— Begin Supplied data —

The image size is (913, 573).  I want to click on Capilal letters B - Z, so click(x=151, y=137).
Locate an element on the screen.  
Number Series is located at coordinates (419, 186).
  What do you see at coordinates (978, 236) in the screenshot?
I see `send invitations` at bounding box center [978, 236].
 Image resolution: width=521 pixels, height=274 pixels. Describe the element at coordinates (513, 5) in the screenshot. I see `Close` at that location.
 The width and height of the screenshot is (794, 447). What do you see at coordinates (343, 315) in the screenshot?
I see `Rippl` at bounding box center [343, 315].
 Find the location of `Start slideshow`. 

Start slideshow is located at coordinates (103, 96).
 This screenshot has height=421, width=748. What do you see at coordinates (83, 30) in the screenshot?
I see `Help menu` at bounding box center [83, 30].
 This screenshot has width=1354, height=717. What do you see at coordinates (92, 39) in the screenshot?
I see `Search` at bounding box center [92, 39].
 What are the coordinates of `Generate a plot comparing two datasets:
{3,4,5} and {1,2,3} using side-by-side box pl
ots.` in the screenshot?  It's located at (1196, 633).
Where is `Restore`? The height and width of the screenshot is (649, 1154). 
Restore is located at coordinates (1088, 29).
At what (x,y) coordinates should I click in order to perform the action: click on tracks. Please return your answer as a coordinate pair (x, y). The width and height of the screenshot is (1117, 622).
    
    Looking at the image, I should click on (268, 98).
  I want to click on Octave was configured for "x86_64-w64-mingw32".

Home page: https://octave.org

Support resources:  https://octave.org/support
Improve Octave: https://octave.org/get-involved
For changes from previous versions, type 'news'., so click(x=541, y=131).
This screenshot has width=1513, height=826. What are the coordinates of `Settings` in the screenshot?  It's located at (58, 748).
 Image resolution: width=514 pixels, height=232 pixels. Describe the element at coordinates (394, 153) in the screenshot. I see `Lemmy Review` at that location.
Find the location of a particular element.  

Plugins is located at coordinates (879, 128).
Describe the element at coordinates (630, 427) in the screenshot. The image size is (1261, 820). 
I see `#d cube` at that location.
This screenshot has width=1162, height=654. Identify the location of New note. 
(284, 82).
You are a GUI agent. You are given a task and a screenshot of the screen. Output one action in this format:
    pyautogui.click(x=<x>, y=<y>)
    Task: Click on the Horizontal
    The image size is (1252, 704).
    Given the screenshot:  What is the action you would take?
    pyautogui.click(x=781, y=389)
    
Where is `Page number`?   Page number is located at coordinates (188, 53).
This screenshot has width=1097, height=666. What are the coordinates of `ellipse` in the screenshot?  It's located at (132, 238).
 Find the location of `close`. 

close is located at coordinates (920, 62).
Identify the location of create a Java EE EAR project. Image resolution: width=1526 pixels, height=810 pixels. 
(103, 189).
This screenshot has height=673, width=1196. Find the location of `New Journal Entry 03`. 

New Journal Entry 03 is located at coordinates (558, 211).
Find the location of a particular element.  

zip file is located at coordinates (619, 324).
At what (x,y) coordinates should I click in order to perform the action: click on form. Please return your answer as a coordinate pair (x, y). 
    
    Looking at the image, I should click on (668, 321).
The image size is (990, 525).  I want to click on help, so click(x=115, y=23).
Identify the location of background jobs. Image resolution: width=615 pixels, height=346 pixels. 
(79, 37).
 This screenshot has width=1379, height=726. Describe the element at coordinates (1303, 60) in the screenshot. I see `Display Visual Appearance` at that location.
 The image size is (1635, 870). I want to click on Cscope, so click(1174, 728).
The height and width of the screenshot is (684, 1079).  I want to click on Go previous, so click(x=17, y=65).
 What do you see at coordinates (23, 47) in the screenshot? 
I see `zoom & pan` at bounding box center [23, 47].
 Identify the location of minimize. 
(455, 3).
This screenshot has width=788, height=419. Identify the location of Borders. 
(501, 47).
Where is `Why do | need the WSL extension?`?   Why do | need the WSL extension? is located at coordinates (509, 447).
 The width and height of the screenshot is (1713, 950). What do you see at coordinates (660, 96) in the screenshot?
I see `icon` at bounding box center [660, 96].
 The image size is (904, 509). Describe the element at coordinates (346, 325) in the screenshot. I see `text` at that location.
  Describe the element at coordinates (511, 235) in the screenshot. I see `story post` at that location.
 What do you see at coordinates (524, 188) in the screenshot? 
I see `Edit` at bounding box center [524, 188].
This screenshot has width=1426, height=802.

— End Supplied data —

Written instruction — Copy all of the lines above exactly, from the first to the last.

Complete answer —
The image size is (913, 573).  I want to click on Capilal letters B - Z, so click(x=151, y=137).
Locate an element on the screen.  
Number Series is located at coordinates (419, 186).
  What do you see at coordinates (978, 236) in the screenshot?
I see `send invitations` at bounding box center [978, 236].
 Image resolution: width=521 pixels, height=274 pixels. Describe the element at coordinates (513, 5) in the screenshot. I see `Close` at that location.
 The width and height of the screenshot is (794, 447). What do you see at coordinates (343, 315) in the screenshot?
I see `Rippl` at bounding box center [343, 315].
 Find the location of `Start slideshow`. 

Start slideshow is located at coordinates (103, 96).
 This screenshot has height=421, width=748. What do you see at coordinates (83, 30) in the screenshot?
I see `Help menu` at bounding box center [83, 30].
 This screenshot has width=1354, height=717. What do you see at coordinates (92, 39) in the screenshot?
I see `Search` at bounding box center [92, 39].
 What are the coordinates of `Generate a plot comparing two datasets:
{3,4,5} and {1,2,3} using side-by-side box pl
ots.` in the screenshot?  It's located at (1196, 633).
Where is `Restore`? The height and width of the screenshot is (649, 1154). 
Restore is located at coordinates (1088, 29).
At what (x,y) coordinates should I click in order to perform the action: click on tracks. Please return your answer as a coordinate pair (x, y). The width and height of the screenshot is (1117, 622).
    
    Looking at the image, I should click on (268, 98).
  I want to click on Octave was configured for "x86_64-w64-mingw32".

Home page: https://octave.org

Support resources:  https://octave.org/support
Improve Octave: https://octave.org/get-involved
For changes from previous versions, type 'news'., so click(x=541, y=131).
This screenshot has width=1513, height=826. What are the coordinates of `Settings` in the screenshot?  It's located at (58, 748).
 Image resolution: width=514 pixels, height=232 pixels. Describe the element at coordinates (394, 153) in the screenshot. I see `Lemmy Review` at that location.
Find the location of a particular element.  

Plugins is located at coordinates (879, 128).
Describe the element at coordinates (630, 427) in the screenshot. The image size is (1261, 820). 
I see `#d cube` at that location.
This screenshot has width=1162, height=654. Identify the location of New note. 
(284, 82).
You are a GUI agent. You are given a task and a screenshot of the screen. Output one action in this format:
    pyautogui.click(x=<x>, y=<y>)
    Task: Click on the Horizontal
    The image size is (1252, 704).
    Given the screenshot:  What is the action you would take?
    pyautogui.click(x=781, y=389)
    
Where is `Page number`?   Page number is located at coordinates (188, 53).
This screenshot has width=1097, height=666. What are the coordinates of `ellipse` in the screenshot?  It's located at (132, 238).
 Find the location of `close`. 

close is located at coordinates (920, 62).
Identify the location of create a Java EE EAR project. Image resolution: width=1526 pixels, height=810 pixels. 
(103, 189).
This screenshot has height=673, width=1196. Find the location of `New Journal Entry 03`. 

New Journal Entry 03 is located at coordinates (558, 211).
Find the location of a particular element.  

zip file is located at coordinates (619, 324).
At what (x,y) coordinates should I click in order to perform the action: click on form. Please return your answer as a coordinate pair (x, y). 
    
    Looking at the image, I should click on (668, 321).
The image size is (990, 525).  I want to click on help, so click(x=115, y=23).
Identify the location of background jobs. Image resolution: width=615 pixels, height=346 pixels. 
(79, 37).
 This screenshot has width=1379, height=726. Describe the element at coordinates (1303, 60) in the screenshot. I see `Display Visual Appearance` at that location.
 The image size is (1635, 870). I want to click on Cscope, so click(1174, 728).
The height and width of the screenshot is (684, 1079).  I want to click on Go previous, so click(x=17, y=65).
 What do you see at coordinates (23, 47) in the screenshot? 
I see `zoom & pan` at bounding box center [23, 47].
 Identify the location of minimize. 
(455, 3).
This screenshot has width=788, height=419. Identify the location of Borders. 
(501, 47).
Where is `Why do | need the WSL extension?`?   Why do | need the WSL extension? is located at coordinates (509, 447).
 The width and height of the screenshot is (1713, 950). What do you see at coordinates (660, 96) in the screenshot?
I see `icon` at bounding box center [660, 96].
 The image size is (904, 509). Describe the element at coordinates (346, 325) in the screenshot. I see `text` at that location.
  Describe the element at coordinates (511, 235) in the screenshot. I see `story post` at that location.
 What do you see at coordinates (524, 188) in the screenshot? 
I see `Edit` at bounding box center [524, 188].
This screenshot has width=1426, height=802.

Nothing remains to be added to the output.